White House To Review Support For Saudi-Led Coalition After Yemen Funeral Bombing
RACHEL MARTIN, HOST:
We've talked a lot about the civil war in Syria, over the last few weeks especially. But there's another conflict raging in Yemen that's also politically very complicated. A deadly air strike on a funeral in the capital yesterday killed more than 140 people. And now the White House says it's going to review its military support for the Saudi Arabia-led air campaign there. NPR's Alison Meuse has more from Beirut. She joins us.
Alison, what more can you tell us about this attack?
ALISON MEUSE, BYLINE: Hi. Well, the strikes targeted the largest private hall in Sanaa, which is used for weddings and, in this case, a funeral. On yesterday, hundreds of mourners, including children, were attending a funeral for the father of a high-ranking minister. We should mention Sanaa has been held by the Houthi rebels and their allies for more than a year and a half.
A video posted online shows part of the attack. You see smoke rising from the funeral hall and then another one hitting. Now NPR verified the authenticity of the video with the Yemeni journalist we work with. He spoke to witnesses who said the second attack came as ambulances were arriving to evacuate the wounded. And in the end, the U.N. said over 140 people were killed.
MARTIN: So what do we know, Alison, at this point as to what the U.S. role is in this conflict right now?

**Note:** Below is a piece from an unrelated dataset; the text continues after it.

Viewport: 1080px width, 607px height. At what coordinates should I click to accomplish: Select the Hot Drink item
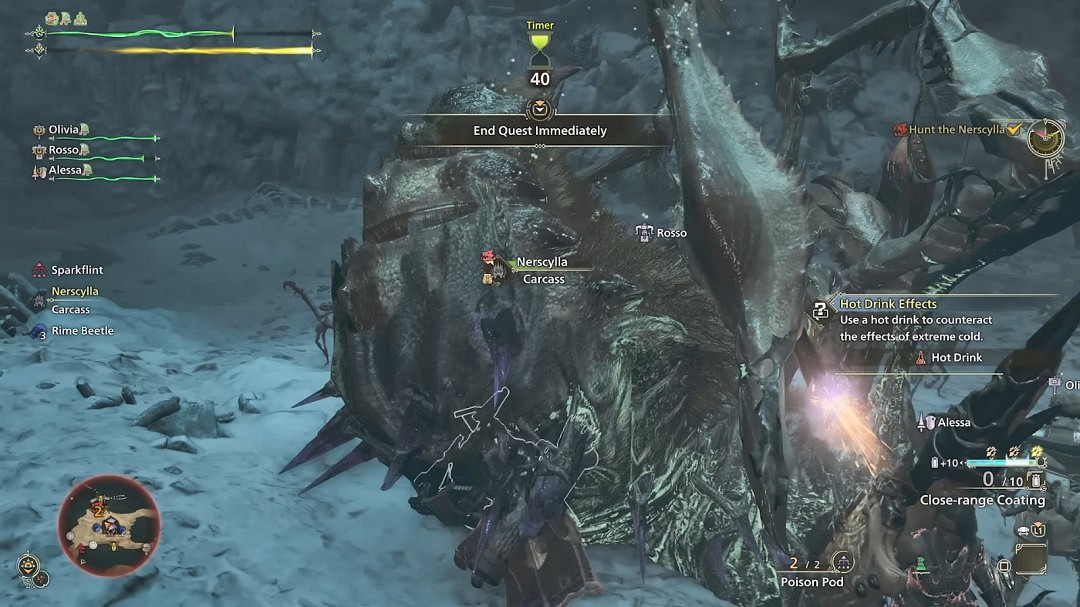tap(956, 357)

MEUSE: Well, the U.S. has been supporting Saudi campaign diplomatically and militarily. The U.S. recently approved an over $1 billion military sale to Saudi Arabia. But this has been called into question by some U.S. lawmakers over the war in Yemen. The U.N. human rights chief has sought an independent international inquiry into human rights abuses committed in Yemen, not just by Saudi Arabia but also by the Houthi rebels. But that met fierce resistance from Saudi Arabia.
And in the end, the U.S. and other Western backers dropped support for such an investigation.
MARTIN: So what's been the reaction in Yemen to this latest attack?
MEUSE: Well, there were mass protests today in Sanaa against the Saudi coalition. NPR spoke to a Yemeni journalist who says everyone knows someone who was killed. This was one of the most deadly attacks, if not the most deadly attack, of the conflict. And there are other reasons for Yemenis to be upset. The exiled government recently decided to move the central bank from the capital to its outpost in the city of Aden, and people haven't been getting salaries.
The Saudi-led coalition continues to blockade Houthi-held ports. The Houthis continue to enforce sieges of their own. The U.N. says half the country is now on the verge of famine. Now, peace talks between the warring sides broke down in August. Now both sides have been targeting civilians, but this attack puts a spotlight on the superior firepower of the coalition, how it's waging the war and, of course, U.S. support.
MARTIN: NPR's Alison Meuse reporting on this from Beirut. Alison, thank you so much.